Alloy, an Inc. 2022 Best Workplaces company, now covers 50 percent of legal expenses, up to $5,000, up to $1,500 for travel expenses, and another $1,500 for additional out-of-pocket costs for any of her roughly 250 employees, many of whom are remote, navigating newly enacted anti-abortion laws. While Alloy’s health insurance already covers the cost of getting an abortion, Spiekerman says the additional money felt like a “natural extension” of what the company already offers.
But that doesn’t mean wading through the morass of your health insurer’s coverage options will be easy. Whether your employees are able to access reproductive care through their insurance depends largely on their benefits package and whether your company offers fully insured or self-funded plans.
Companies with self-funded plans–or plans that are funded by third-party insurers–through private insurance are able to decide what they choose to cover, so ensuring the option is available could be as easy as contacting your health care representative. Many businesses are unaware that they already have it as part of their plans or that they can ask for it, notes Laurie Sobel, associate director for women’s health policy at the Kaiser Family Foundation, a nonprofit organization focused on health care.
“It’s one of those black hole parts of coverage,” she says. “Unless your company was really focused on abortion coverage, you might not realize that it wasn’t included in your plan.”
If your company is fully insured, which most small businesses are–only 21 percent of small businesses offer self-insured plans–it gets a little more complicated. There’s nothing the state can do in terms of what they offer to their employees, except in a civil liability situation, notes Sobel. Since fully insured plans are offered through the state, employees won’t have access to abortion care if the procedure is outlawed. Ten states currently restrict insurance companies from covering abortion in state-regulated private plans and nine of those 10 states permit abortion riders.
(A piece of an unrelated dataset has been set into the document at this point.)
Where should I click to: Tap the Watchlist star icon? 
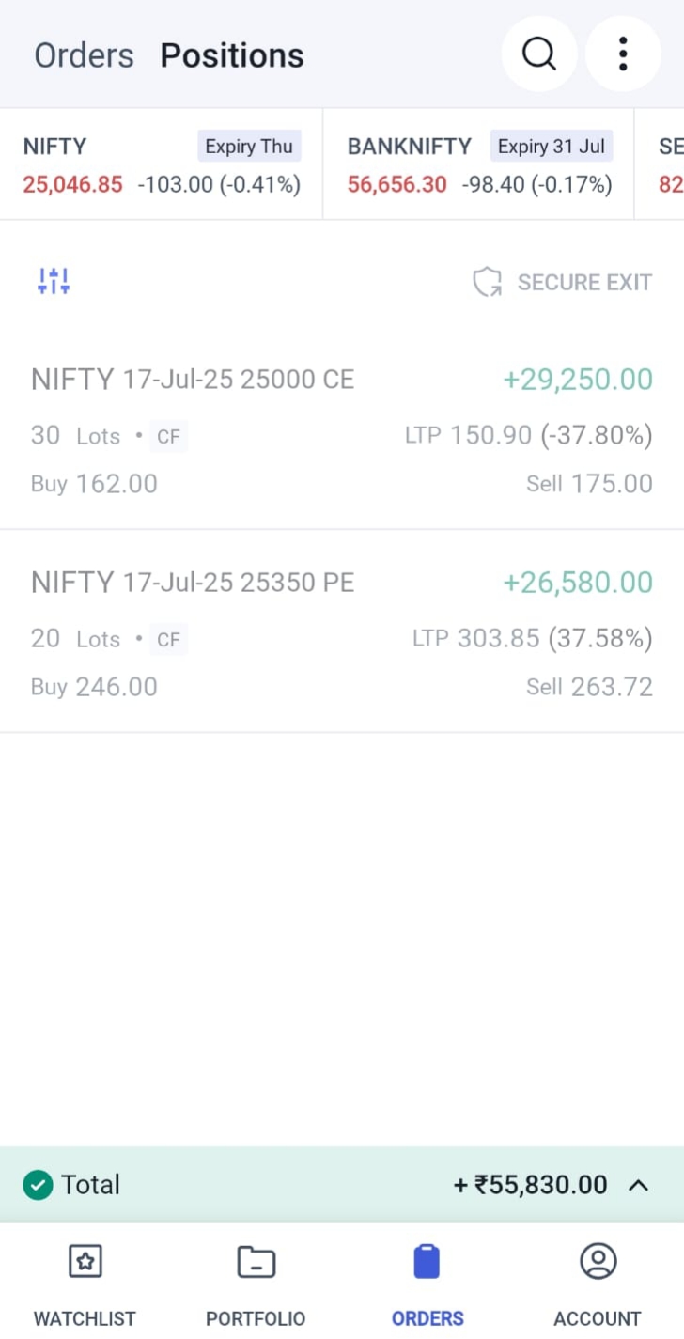coord(85,1262)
That break down will surely expand if the Supreme Court overturns Roe.
The cost of paying for the procedure out of pocket largely depends on how far along a woman is into her pregnancy. The median patient charges of getting an abortion from 2017 to 2020 was $560 and increased to $575 for abortions performed during the first-trimester and $895 during the second-trimester, according to an April 2022 study published in Health Affairs.
That doesn’t include the cost of traveling, should you need to cross state lines or head to another city for a procedure. If you’re located in one of the country’s 27 “abortion deserts,” or major cities across the country where people must travel 100 miles or more to obtain abortion care, as the study says, you also have to add on travel fees.
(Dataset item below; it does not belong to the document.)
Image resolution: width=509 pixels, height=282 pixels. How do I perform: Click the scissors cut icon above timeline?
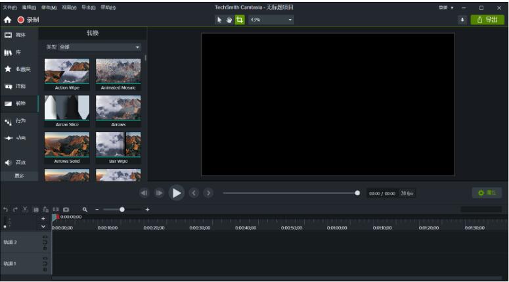coord(25,209)
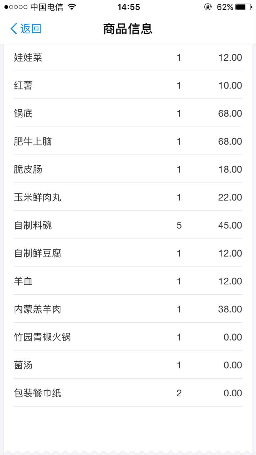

The proportion of facilities that accept insurance also decreased from 2017 to 2020 to 80 percent, down from 89 percent–and that trend is likely to continue if more states outlaw the procedure entirely. Also be wary of aiding and abetting laws, such as those in Texas that allow individuals to sue anyone helping others get abortions after six weeks of pregnancy.
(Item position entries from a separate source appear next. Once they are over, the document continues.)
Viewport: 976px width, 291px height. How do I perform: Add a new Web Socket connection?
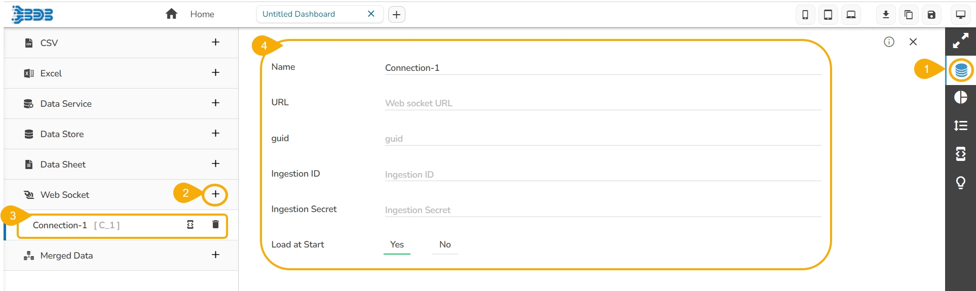point(215,194)
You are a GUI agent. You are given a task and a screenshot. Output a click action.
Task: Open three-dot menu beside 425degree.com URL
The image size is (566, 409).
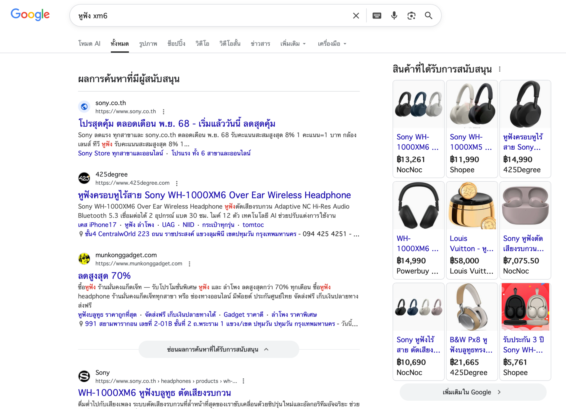click(177, 183)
Another option could be to offer contraception to employees, especially long-acting reversible contraception like vasectomies, iUDs, and other hormonal implants that often aren’t covered under insurance. Those procedures, depending on type, cost around $800 to $1,200, which is often out of reach for women and men on the lower end of the income spectrum, says Rita Gunther McGrath, professor of strategy and innovation at Columbia Business School.
“If I’m an employer, I’d want to deal with a before-the-fact prevention of an issue, rather than an after-the-fact coping with the issue,” says McGrath. “Particularly for people of childbearing age, it’s a benefit I would make available.”